Rear mud guard Is a bit broken. Might be fixable.

rear mech cable is bust.

everything else looks like it will work with a bit of a fettle.

at a glance it looks like a large frame but can measure it tomorrow.

located in Huddersfield. If you can pick it up before friday you can have it. All I ask for in return is something small and useful. Couple of innertubes? Some gels? Suprise me!


----------



## biggs682 (13 Apr 2016)

@kiriyama thats a great generous offer just wish i was nearer but i am not if you decide you are prepared to put it in a box and let me arrange parcel force to collect said box then let me know please


----------



## DCLane (13 Apr 2016)

@kiriyama - I could collect tomorrow during the day?

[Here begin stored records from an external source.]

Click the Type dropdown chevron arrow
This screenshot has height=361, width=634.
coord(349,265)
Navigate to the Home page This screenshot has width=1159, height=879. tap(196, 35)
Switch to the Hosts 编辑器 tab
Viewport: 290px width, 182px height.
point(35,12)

If the frame wasn't used then other parts would be. Anything rather than throw it in the scrap.


----------



## DCLane (14 Apr 2016)

Thanks to @kiriyama for my latest project; it's a 1983 Raleigh Royal with some work needed.


----------



## Truth (14 Apr 2016)

And the big question is what did you surprise him with ?????


----------



## DCLane (14 Apr 2016)

Truth said:


> And the big question is what did you surprise him with ?????



Beer. Small. And useful.


----------



## Truth (14 Apr 2016)

Good man .....


----------